In einer Hinsicht hat sich das Kapital sicher schon bedrohter gefühlt, z.B. als nach dem Zweiten Weltkrieg plötzlich nicht mehr nur ein Zehntel, sondern ein Drittel der Menschheit »kommunistisch« geworden war. Die Lage damals war ernst, aber übersichtlich. Das State Department kannte seine Feinde und wußte, wohin es die Agenten, die Wirtschaftshilfe, die Bomben zu schicken hatte. Das ist heute nicht mehr so einfach.

Die Entwicklung des Kapitalismus im 20. Jahrhundert ist - neben der Verschiebung des Zentrums von Europa nach Nordamerika - durch Aufstieg und Fall der Entwicklungsdiktaturen gekennzeichnet. Ich will im folgenden historischen Draufblick die These belegen, daß alle Aufstände und Emanzipationsbewegungen im 20. Jahrhundert entweder niedergeschlagen oder in Entwicklungsdiktaturen umgesetzt wurden - eine andere Art des Niederschlagens könnten wir sagen, aber dabei wird leicht vergessen, daß die Mainstream-Linke mit ihren Vorstellungen von »Fortschritt« immer auf den Staat fixiert war. Diese Entwicklung ist jetzt an ihr Ende gekommen. Damit kann der Blick frei werden für den wirklichen Fortschritt in der Menschheitsgeschichte: die Weltrevolution; »das Ende des Realsozialismus macht den Sozialismus möglich«, könnte man pointiert formulieren.

In der Geschichte der Entwicklungsdiktaturen können grob drei Perioden unterschieden werden: Die Phase der Dekolonialisierung, die Zeit der Diktaturen und deren Fall. Ein Muster, das sich in jeweils besonderer Ausprägung fast überall wiederfindet.

Entkolonialisierung

Das Entstehen der Entwicklungsdiktaturen findet in zwei Etappen statt, getaktet durch das Ende der beiden Weltkriege (außer in Lateinamerika, das nur am Rande von den Kriegsereignissen betroffen war). Die ersten Entwicklungsdiktaturen entstehen in Rußland, in der Türkei und in Lateinamerika; nach dem Zweiten Weltkrieg dekolonialisieren sich Asien, Afrika und Osteuropa.

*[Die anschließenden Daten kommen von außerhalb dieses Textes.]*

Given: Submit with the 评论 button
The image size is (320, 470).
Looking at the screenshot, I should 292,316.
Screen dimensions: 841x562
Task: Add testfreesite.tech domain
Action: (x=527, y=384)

Fast überall haben wir ein bestimmtes Muster: Zuerst entstehen auf Druck der städtischen Bevölkerung nationalistische Regimes, die zum Teil mit bürgerlicher Demokratie experimentieren [1]. Wobei »Dekolonialisierung« nur das (bittere) Ende von breiten und teilweise bewaffneten Befreiungsbewegungen ist.

Zeit der Diktatur

Dieser politische Aufbruch ist in Osteuropa meist nur eine Episode, aber auch sonst bald vorbei. Die nationalistischen Regimes werden von Diktaturen abgelöst [2]. Typischerweise ist es die Armee, zum Teil mit Unterstützung oder Sympathie von Teilen der ländlichen Bevölkerung, die in mehr oder weniger blutigen Staatsstreichen die Macht übernimmt - am grausamsten in Indonesien, wo innerhalb weniger Monate zwischen einer halben und einer ganzen Million Menschen massakriert worden sind.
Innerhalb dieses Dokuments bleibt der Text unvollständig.